The man charged with second-degree murder officially waived his right to a "Stand Your Ground" hearing before his June 10 trial.
Today in a Sanford, Florida courtroom, George Zimmerman officially waived his right to an immunity hearing before his June 10 trial, reports ABC.
Zimmerman, who's charged with second-degree murder in the shooting death of unarmed 17-year-old Trayvon Martin in February 2012, answered yes to a series of questions about giving up his right.
As a result, Zimmerman's fate will not be decided by a judge, but will be determined by a jury of his peers. If he had chosen to have an immunity hearing, a judge could have determined Zimmerman's culpability under Florida's controversial "Stand Your Ground" law.
However, a hearing could take place once all the evidence is presented at the time of trial.

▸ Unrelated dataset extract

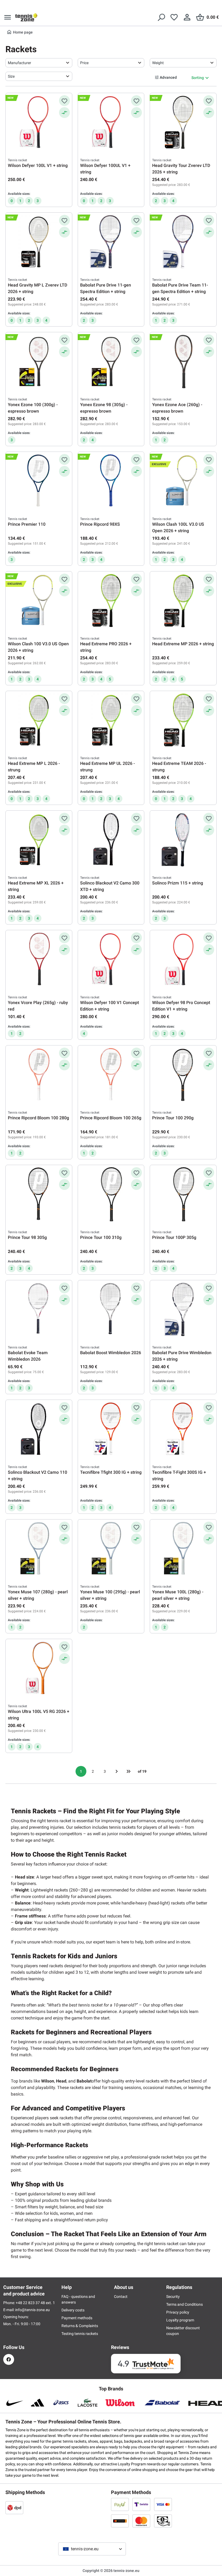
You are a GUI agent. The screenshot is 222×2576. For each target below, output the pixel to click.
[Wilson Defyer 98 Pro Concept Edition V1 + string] (183, 959)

Other matters handled by Judge Deborah Nelson include the undisclosed details of the Martin family's settlement with Zimmerman's neighborhood homeowner's association. Judge Nelson decided that copies of the settlement would be made available to both sides, but an edited version will be made available to the public.
She also ordered the state of Florida to provide any unreleased cell phone records from both parties, reports the Orlando Sentinel. She also asked the state to release any "cleaned up" 911 audio to the other side in addition to allowing five more witnesses to the defenses' line up.